:: Activity ::
Reproduce each of the items below verbatim, changing nothing.

:: Recorded information ::

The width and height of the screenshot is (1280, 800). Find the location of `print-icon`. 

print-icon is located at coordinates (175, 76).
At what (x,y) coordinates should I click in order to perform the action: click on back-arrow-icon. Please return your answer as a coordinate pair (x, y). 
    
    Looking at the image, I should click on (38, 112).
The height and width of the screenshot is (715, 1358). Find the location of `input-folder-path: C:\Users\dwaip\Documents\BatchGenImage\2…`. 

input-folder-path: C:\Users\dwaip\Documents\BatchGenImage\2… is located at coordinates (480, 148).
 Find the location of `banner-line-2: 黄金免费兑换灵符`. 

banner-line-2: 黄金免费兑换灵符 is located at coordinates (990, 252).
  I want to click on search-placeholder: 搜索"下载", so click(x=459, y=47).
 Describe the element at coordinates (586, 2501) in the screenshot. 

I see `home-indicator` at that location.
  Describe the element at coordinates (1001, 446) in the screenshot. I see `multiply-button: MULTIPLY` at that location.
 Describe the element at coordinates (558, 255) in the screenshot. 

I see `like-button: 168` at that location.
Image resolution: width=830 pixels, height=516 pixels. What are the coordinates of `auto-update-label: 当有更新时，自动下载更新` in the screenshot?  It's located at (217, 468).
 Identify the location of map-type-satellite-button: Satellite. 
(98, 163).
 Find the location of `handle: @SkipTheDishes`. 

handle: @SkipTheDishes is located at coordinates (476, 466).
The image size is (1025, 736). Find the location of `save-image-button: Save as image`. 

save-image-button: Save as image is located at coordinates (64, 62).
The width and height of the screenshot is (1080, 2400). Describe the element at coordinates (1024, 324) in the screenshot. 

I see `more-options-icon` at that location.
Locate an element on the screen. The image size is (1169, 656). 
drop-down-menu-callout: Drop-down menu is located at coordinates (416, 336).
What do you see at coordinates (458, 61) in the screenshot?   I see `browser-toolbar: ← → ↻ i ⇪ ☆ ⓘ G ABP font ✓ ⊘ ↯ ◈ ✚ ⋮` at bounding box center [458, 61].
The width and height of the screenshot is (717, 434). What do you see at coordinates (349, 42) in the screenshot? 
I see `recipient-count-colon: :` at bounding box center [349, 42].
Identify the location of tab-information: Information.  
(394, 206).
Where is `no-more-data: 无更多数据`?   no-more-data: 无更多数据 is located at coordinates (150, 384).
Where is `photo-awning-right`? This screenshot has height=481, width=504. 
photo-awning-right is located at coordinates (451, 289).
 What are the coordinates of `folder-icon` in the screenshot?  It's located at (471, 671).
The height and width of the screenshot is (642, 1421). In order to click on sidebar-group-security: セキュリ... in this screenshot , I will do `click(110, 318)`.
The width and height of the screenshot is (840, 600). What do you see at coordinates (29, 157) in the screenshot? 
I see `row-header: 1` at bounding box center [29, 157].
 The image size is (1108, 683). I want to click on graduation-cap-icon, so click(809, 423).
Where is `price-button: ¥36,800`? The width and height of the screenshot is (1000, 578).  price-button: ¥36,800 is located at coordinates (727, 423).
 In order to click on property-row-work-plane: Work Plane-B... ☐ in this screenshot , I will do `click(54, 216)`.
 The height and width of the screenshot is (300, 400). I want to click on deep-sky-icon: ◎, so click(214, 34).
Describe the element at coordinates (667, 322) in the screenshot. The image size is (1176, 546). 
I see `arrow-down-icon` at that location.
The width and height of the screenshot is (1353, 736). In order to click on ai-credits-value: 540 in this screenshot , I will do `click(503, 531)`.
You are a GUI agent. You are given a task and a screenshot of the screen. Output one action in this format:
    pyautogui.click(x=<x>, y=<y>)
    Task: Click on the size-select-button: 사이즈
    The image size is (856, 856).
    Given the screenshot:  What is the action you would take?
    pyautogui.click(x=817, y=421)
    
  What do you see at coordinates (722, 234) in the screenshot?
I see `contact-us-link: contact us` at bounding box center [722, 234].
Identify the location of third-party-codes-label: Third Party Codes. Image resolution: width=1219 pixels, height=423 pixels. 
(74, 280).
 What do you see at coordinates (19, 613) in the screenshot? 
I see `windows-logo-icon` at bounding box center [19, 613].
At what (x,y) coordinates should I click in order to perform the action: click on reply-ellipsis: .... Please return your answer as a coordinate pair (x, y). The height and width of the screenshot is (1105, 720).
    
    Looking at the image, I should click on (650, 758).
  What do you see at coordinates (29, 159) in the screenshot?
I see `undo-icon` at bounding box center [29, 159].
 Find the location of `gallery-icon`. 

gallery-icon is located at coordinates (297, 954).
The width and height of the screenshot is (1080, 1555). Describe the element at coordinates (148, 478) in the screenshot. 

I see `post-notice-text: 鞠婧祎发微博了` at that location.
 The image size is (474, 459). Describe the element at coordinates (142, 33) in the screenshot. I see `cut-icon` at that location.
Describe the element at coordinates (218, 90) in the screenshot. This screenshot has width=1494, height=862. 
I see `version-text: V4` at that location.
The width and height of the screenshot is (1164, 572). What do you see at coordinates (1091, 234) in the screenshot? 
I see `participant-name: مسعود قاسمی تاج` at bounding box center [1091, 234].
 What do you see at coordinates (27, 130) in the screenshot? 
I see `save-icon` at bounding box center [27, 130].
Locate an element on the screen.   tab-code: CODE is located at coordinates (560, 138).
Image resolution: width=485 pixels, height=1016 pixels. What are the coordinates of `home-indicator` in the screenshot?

:: Problem solution ::
The width and height of the screenshot is (1280, 800). Find the location of `print-icon`. 

print-icon is located at coordinates (175, 76).
At what (x,y) coordinates should I click in order to perform the action: click on back-arrow-icon. Please return your answer as a coordinate pair (x, y). 
    
    Looking at the image, I should click on (38, 112).
The height and width of the screenshot is (715, 1358). Find the location of `input-folder-path: C:\Users\dwaip\Documents\BatchGenImage\2…`. 

input-folder-path: C:\Users\dwaip\Documents\BatchGenImage\2… is located at coordinates (480, 148).
 Find the location of `banner-line-2: 黄金免费兑换灵符`. 

banner-line-2: 黄金免费兑换灵符 is located at coordinates (990, 252).
  I want to click on search-placeholder: 搜索"下载", so click(x=459, y=47).
 Describe the element at coordinates (586, 2501) in the screenshot. 

I see `home-indicator` at that location.
  Describe the element at coordinates (1001, 446) in the screenshot. I see `multiply-button: MULTIPLY` at that location.
 Describe the element at coordinates (558, 255) in the screenshot. 

I see `like-button: 168` at that location.
Image resolution: width=830 pixels, height=516 pixels. What are the coordinates of `auto-update-label: 当有更新时，自动下载更新` in the screenshot?  It's located at (217, 468).
 Identify the location of map-type-satellite-button: Satellite. 
(98, 163).
 Find the location of `handle: @SkipTheDishes`. 

handle: @SkipTheDishes is located at coordinates (476, 466).
The image size is (1025, 736). Find the location of `save-image-button: Save as image`. 

save-image-button: Save as image is located at coordinates (64, 62).
The width and height of the screenshot is (1080, 2400). Describe the element at coordinates (1024, 324) in the screenshot. 

I see `more-options-icon` at that location.
Locate an element on the screen. The image size is (1169, 656). 
drop-down-menu-callout: Drop-down menu is located at coordinates (416, 336).
What do you see at coordinates (458, 61) in the screenshot?   I see `browser-toolbar: ← → ↻ i ⇪ ☆ ⓘ G ABP font ✓ ⊘ ↯ ◈ ✚ ⋮` at bounding box center [458, 61].
The width and height of the screenshot is (717, 434). What do you see at coordinates (349, 42) in the screenshot? 
I see `recipient-count-colon: :` at bounding box center [349, 42].
Identify the location of tab-information: Information.  
(394, 206).
Where is `no-more-data: 无更多数据`?   no-more-data: 无更多数据 is located at coordinates (150, 384).
Where is `photo-awning-right`? This screenshot has height=481, width=504. 
photo-awning-right is located at coordinates (451, 289).
 What are the coordinates of `folder-icon` in the screenshot?  It's located at (471, 671).
The height and width of the screenshot is (642, 1421). In order to click on sidebar-group-security: セキュリ... in this screenshot , I will do `click(110, 318)`.
The width and height of the screenshot is (840, 600). What do you see at coordinates (29, 157) in the screenshot? 
I see `row-header: 1` at bounding box center [29, 157].
 The image size is (1108, 683). I want to click on graduation-cap-icon, so click(809, 423).
Where is `price-button: ¥36,800`? The width and height of the screenshot is (1000, 578).  price-button: ¥36,800 is located at coordinates (727, 423).
 In order to click on property-row-work-plane: Work Plane-B... ☐ in this screenshot , I will do `click(54, 216)`.
 The height and width of the screenshot is (300, 400). I want to click on deep-sky-icon: ◎, so click(214, 34).
Describe the element at coordinates (667, 322) in the screenshot. The image size is (1176, 546). 
I see `arrow-down-icon` at that location.
The width and height of the screenshot is (1353, 736). In order to click on ai-credits-value: 540 in this screenshot , I will do `click(503, 531)`.
You are a GUI agent. You are given a task and a screenshot of the screen. Output one action in this format:
    pyautogui.click(x=<x>, y=<y>)
    Task: Click on the size-select-button: 사이즈
    The image size is (856, 856).
    Given the screenshot:  What is the action you would take?
    pyautogui.click(x=817, y=421)
    
  What do you see at coordinates (722, 234) in the screenshot?
I see `contact-us-link: contact us` at bounding box center [722, 234].
Identify the location of third-party-codes-label: Third Party Codes. Image resolution: width=1219 pixels, height=423 pixels. 
(74, 280).
 What do you see at coordinates (19, 613) in the screenshot? 
I see `windows-logo-icon` at bounding box center [19, 613].
At what (x,y) coordinates should I click in order to perform the action: click on reply-ellipsis: .... Please return your answer as a coordinate pair (x, y). The height and width of the screenshot is (1105, 720).
    
    Looking at the image, I should click on (650, 758).
  What do you see at coordinates (29, 159) in the screenshot?
I see `undo-icon` at bounding box center [29, 159].
 Find the location of `gallery-icon`. 

gallery-icon is located at coordinates (297, 954).
The width and height of the screenshot is (1080, 1555). Describe the element at coordinates (148, 478) in the screenshot. 

I see `post-notice-text: 鞠婧祎发微博了` at that location.
 The image size is (474, 459). Describe the element at coordinates (142, 33) in the screenshot. I see `cut-icon` at that location.
Describe the element at coordinates (218, 90) in the screenshot. This screenshot has width=1494, height=862. 
I see `version-text: V4` at that location.
The width and height of the screenshot is (1164, 572). What do you see at coordinates (1091, 234) in the screenshot? 
I see `participant-name: مسعود قاسمی تاج` at bounding box center [1091, 234].
 What do you see at coordinates (27, 130) in the screenshot? 
I see `save-icon` at bounding box center [27, 130].
Locate an element on the screen.   tab-code: CODE is located at coordinates (560, 138).
Image resolution: width=485 pixels, height=1016 pixels. What are the coordinates of `home-indicator` in the screenshot?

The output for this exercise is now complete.